:: What is needed ::
Only the number is wanted: count the lines in the data with "Littéraire" in them.

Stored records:
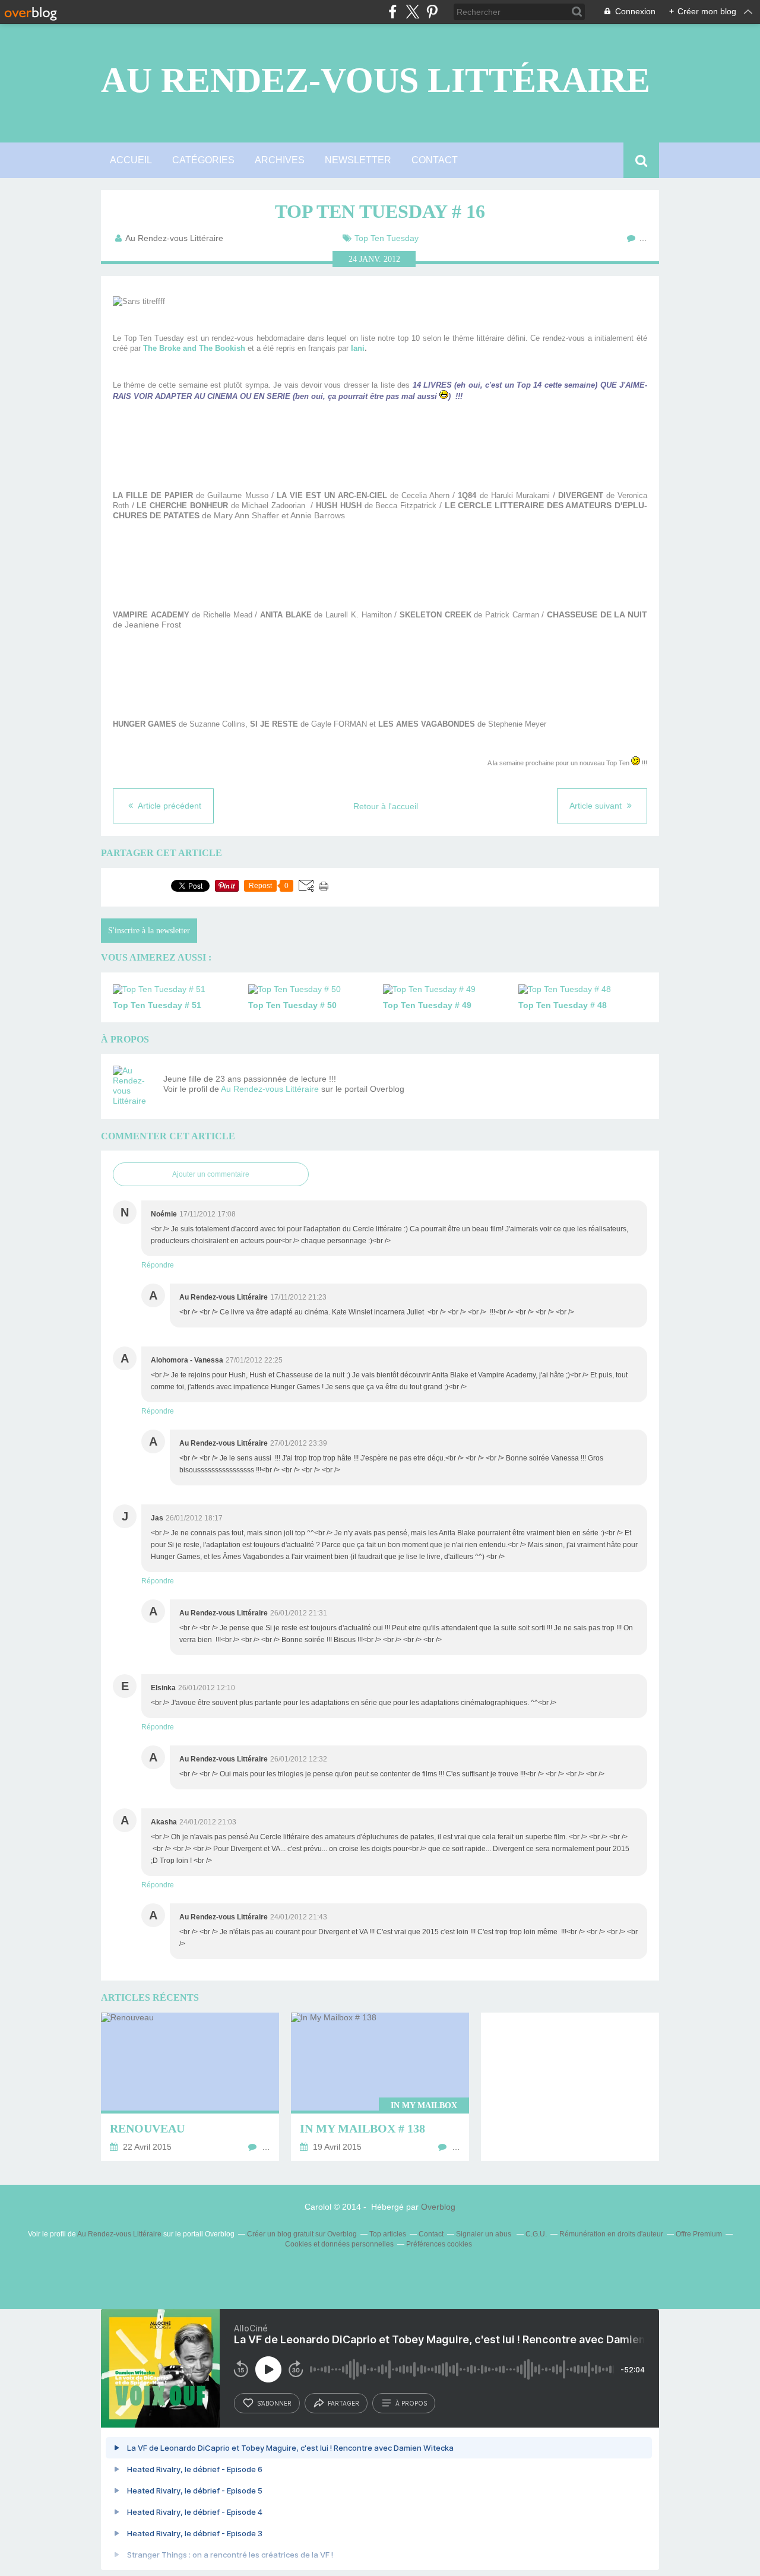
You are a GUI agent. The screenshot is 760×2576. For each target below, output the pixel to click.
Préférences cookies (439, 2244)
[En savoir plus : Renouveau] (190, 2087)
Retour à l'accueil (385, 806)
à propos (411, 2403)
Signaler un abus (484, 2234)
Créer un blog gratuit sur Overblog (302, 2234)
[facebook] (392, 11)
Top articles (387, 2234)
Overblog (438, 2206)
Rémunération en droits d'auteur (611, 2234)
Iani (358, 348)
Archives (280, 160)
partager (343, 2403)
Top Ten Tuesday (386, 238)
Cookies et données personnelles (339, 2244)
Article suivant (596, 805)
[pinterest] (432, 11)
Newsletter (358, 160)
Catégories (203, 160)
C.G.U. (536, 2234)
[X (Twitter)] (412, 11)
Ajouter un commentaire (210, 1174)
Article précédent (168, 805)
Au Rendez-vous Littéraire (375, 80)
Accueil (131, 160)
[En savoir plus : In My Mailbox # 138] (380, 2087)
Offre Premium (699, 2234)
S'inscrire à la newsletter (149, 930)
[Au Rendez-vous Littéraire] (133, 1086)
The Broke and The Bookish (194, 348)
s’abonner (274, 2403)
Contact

:: Result for this exercise ::
2